- Born: 8 March 1941 Chlumec nad Cidlinou, Protectorate of Bohemia and Moravia
- Died: 25 July 2017 (aged 76) Prague, Czech Republic

= Ivana Loudová =

Czech composer (1941–2017)

Ivana Loudová (8 March 1941 – 25 July 2017) was a Czech composer who composed over a hundred orchestral, chamber, vocal and choral works.

== Early life and education ==
Ivana Loudová was born on 8 March 1941 in Chlumec nad Cidlinou. Her mother taught her piano from a young age. When she attempted to make improvements to classical pieces, her mother disapproved, telling her "What's given in the notes has to be played according to the notes.
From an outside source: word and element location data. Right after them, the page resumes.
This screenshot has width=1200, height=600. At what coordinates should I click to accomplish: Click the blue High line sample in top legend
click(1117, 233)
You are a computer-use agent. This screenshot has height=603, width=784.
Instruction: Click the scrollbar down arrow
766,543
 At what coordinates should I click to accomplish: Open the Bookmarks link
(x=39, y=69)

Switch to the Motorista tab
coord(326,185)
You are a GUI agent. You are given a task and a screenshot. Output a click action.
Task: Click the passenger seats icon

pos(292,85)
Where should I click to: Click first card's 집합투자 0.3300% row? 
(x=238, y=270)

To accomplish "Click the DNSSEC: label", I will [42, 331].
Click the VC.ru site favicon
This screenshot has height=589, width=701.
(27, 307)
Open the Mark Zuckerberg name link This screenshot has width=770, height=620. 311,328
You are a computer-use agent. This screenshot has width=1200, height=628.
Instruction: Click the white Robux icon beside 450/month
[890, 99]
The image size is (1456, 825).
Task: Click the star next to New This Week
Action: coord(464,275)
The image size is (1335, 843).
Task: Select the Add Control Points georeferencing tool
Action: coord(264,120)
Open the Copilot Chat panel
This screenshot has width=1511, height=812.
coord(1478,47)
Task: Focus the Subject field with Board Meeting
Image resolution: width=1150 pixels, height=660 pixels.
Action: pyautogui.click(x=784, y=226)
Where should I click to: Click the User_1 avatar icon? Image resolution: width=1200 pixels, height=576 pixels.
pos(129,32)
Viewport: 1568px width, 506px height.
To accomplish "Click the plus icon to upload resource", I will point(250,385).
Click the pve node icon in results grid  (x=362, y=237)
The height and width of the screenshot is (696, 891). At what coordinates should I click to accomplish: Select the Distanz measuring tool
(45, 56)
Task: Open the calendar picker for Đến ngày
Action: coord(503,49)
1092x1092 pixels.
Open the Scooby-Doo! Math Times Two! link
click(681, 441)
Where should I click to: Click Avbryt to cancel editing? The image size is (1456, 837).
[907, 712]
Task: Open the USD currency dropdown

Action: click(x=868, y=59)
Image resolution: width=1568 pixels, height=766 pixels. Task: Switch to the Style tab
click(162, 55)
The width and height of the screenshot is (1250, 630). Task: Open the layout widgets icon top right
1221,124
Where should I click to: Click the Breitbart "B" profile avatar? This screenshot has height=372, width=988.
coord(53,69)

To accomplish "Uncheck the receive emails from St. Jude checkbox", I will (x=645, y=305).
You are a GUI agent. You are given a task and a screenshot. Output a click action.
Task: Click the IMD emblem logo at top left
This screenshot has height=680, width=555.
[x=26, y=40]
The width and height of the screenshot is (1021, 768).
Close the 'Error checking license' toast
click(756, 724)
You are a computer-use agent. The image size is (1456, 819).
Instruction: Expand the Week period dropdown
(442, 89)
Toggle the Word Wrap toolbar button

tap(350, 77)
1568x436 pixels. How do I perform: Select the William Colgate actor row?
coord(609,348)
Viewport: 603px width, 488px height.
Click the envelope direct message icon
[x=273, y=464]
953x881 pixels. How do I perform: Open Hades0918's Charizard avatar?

If you want it to be different, then write it yourself, separately". From then Loudová began to write her own short piano pieces.

In 1958, Loudová entered the Creative Youth Competition in Bratislava, where she got to the middle round of the competition. She played Beethoven's Sonata Pathetique and her own composition Ten Variations on a Theme of My Own. When the jury rated her own piece higher than her piano performance, Loudová decided that she wanted to become a composer. That same year, she began to study composition with Miloslav Kabeláč, whom she studied with until 1961. Afterwards, she attended the Prague Academy of Music and Dramatic Arts under Emil Hlobil from 1961 to 1966. Loudová worked as an assistant in her former teacher Kabeláč's composition class from 1968 to 1972. Due to a scholarship from the French government, Loudová was able to intern at the Centre Bourdan in Paris and study under Olivier Messiaen and Andre Jolivet. During her time in Paris, she also worked with the Groupe de recherches musicales.

== Career ==
After finishing her studies, Loudová worked as a freelance composer until 1992. In her choral works, she composed Vocal Symphony in 1965. However in her later choral works she focused on writing pieces for children such as Little Christmas Cantata. She also wrote music for American Wind Symphony Orchestra.

She won a prize at the GEDOK competition in Mannheim for her composition Rhapsody in Black in 1967. She won the Guido d'Arezzo competition three times in 1978, 1980 and 1984.

From 1992, Loudová taught composition at the Academy of Music and Dramatic Arts in Prague. In 1996, she founded Studio N for new music there in 1996.

Other awards she received include the Heidelberger Kunstpreis in 1993, a Ministry of Culture award in 2015 and the Copyright Protection Association award in 2017.

== Death ==
Ivana Loudová died on 25 July 2017 in Prague, aged 76, after a long illness.